> **What this task involves**: Without including any images, reproduce each entry exactly.
____________________
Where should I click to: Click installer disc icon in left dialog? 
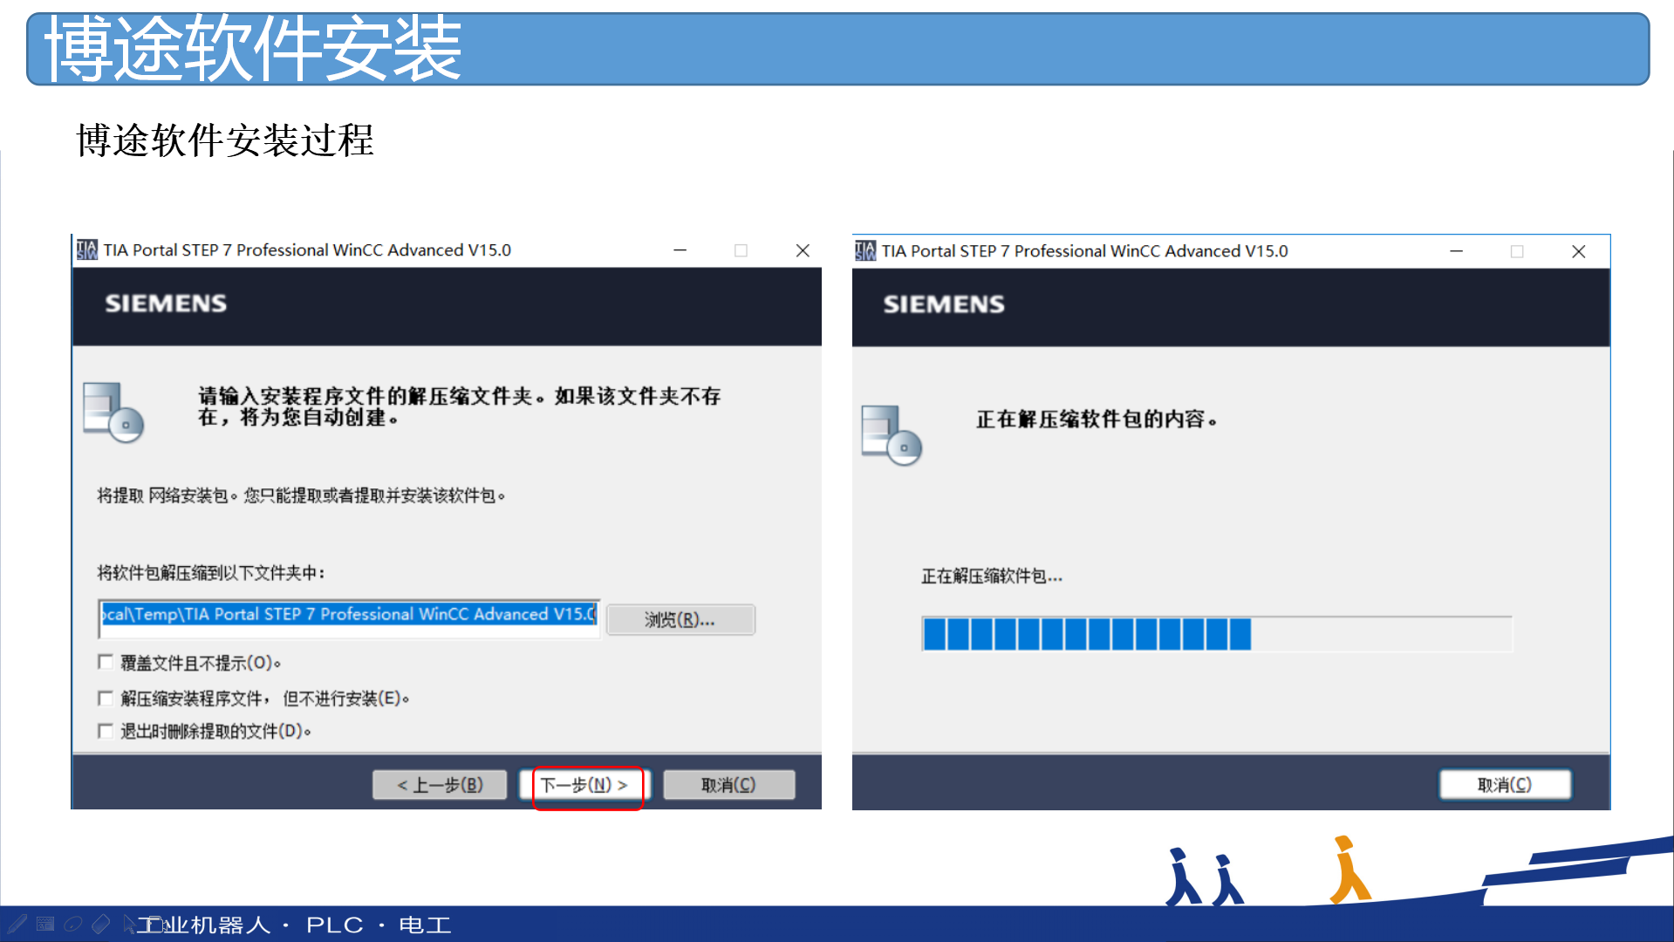(x=113, y=412)
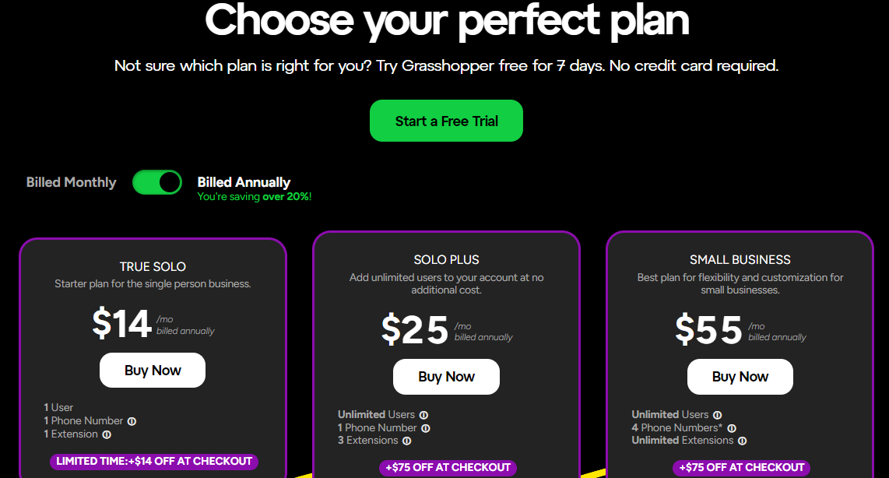This screenshot has height=478, width=889.
Task: Show info for Small Business Unlimited Extensions
Action: pos(742,441)
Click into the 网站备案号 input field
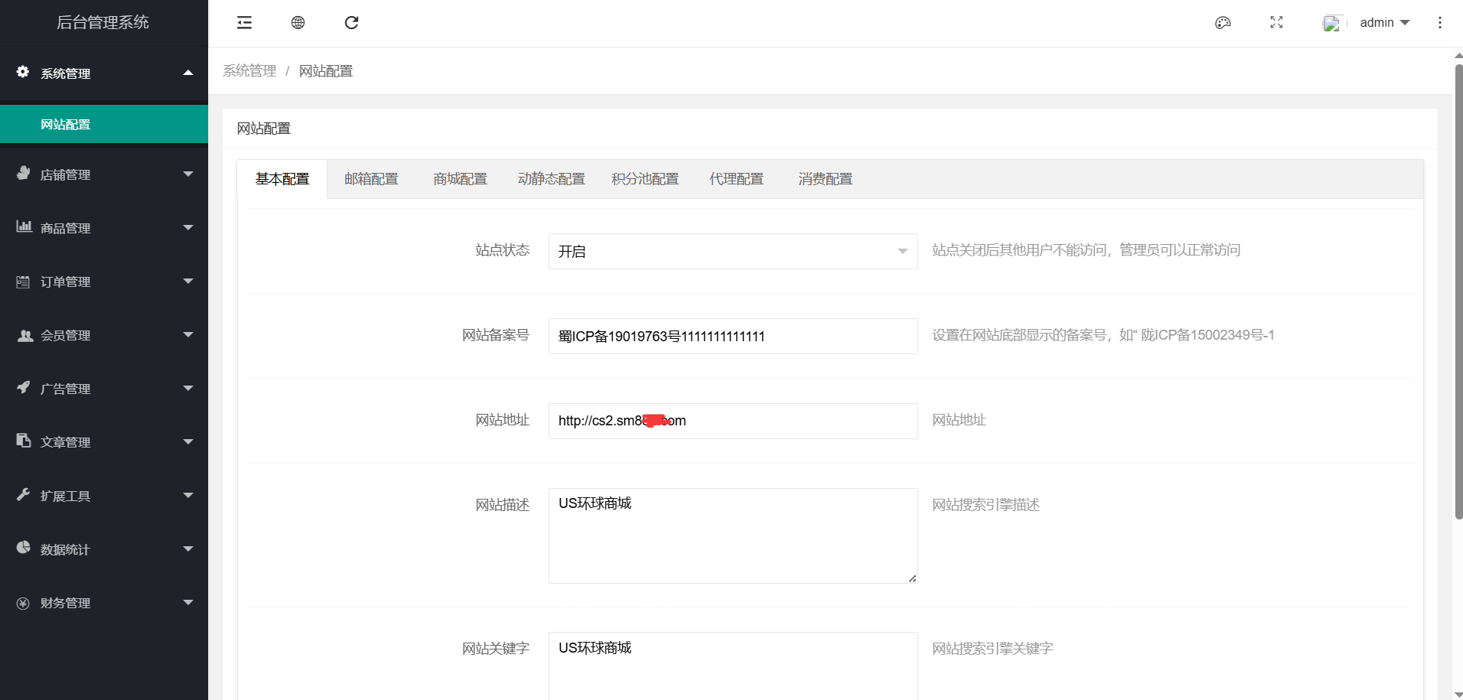Viewport: 1463px width, 700px height. tap(732, 336)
____________________
> **Answer space**:
Where should I click to: Click installer disc icon in left dialog? 
(x=113, y=412)
This screenshot has height=478, width=889.
Task: Show info for Small Business Unlimited Extensions
Action: pos(742,441)
Click into the 网站备案号 input field
Viewport: 1463px width, 700px height. tap(732, 336)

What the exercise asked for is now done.